--- Directive ---
Rescale the data beginning at the line containing "You are a GUI" and ending after the line containing "[x=149, y=637]", both lines included, and write those lines out again with their requests. Multiply every coordinate in the answers by 0.85 and round to whole numbers, with halves rounding up.

--- Records provided ---

-- START --

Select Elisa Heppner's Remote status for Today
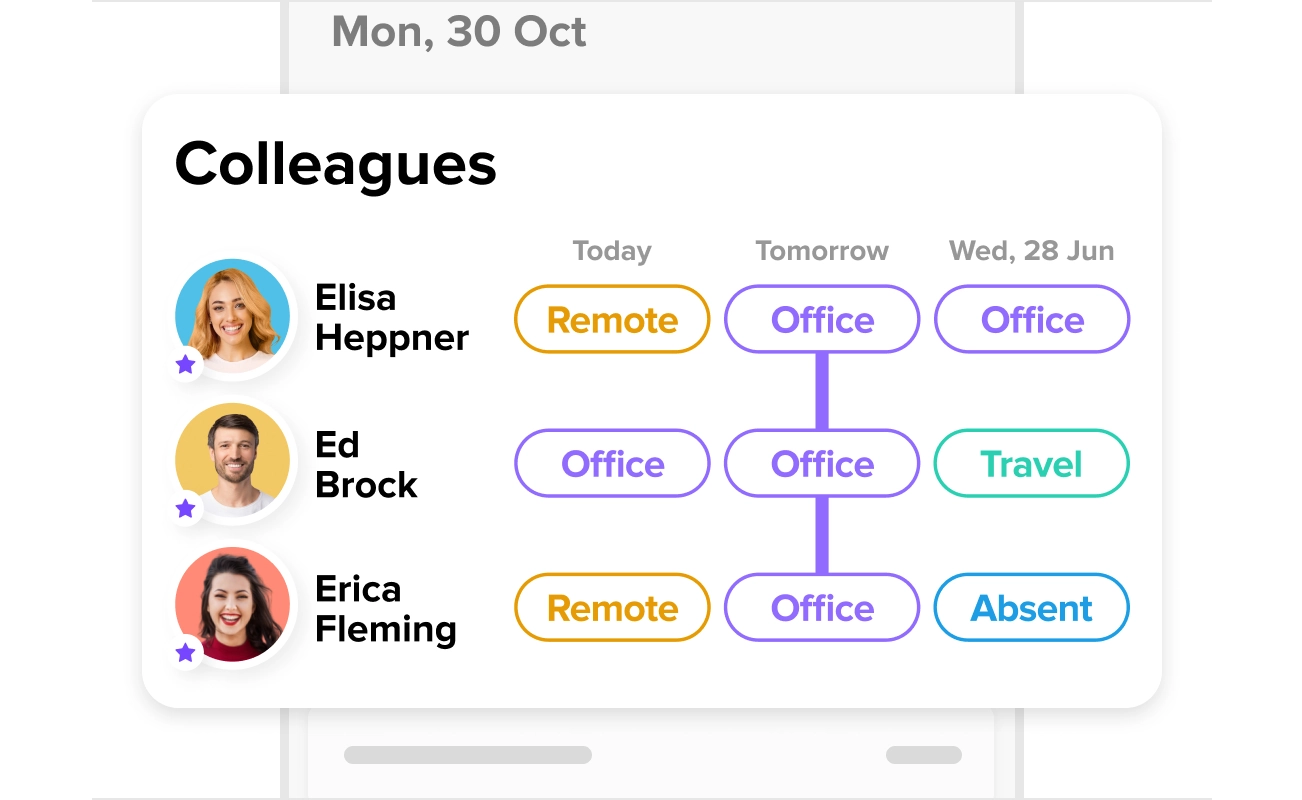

-- END --
-- START --

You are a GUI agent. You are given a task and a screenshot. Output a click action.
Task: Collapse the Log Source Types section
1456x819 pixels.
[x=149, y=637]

-- END --

--- Exercise output ---
You are a GUI agent. You are given a task and a screenshot. Output a click action.
Task: Collapse the Log Source Types section
1456x819 pixels.
[x=127, y=541]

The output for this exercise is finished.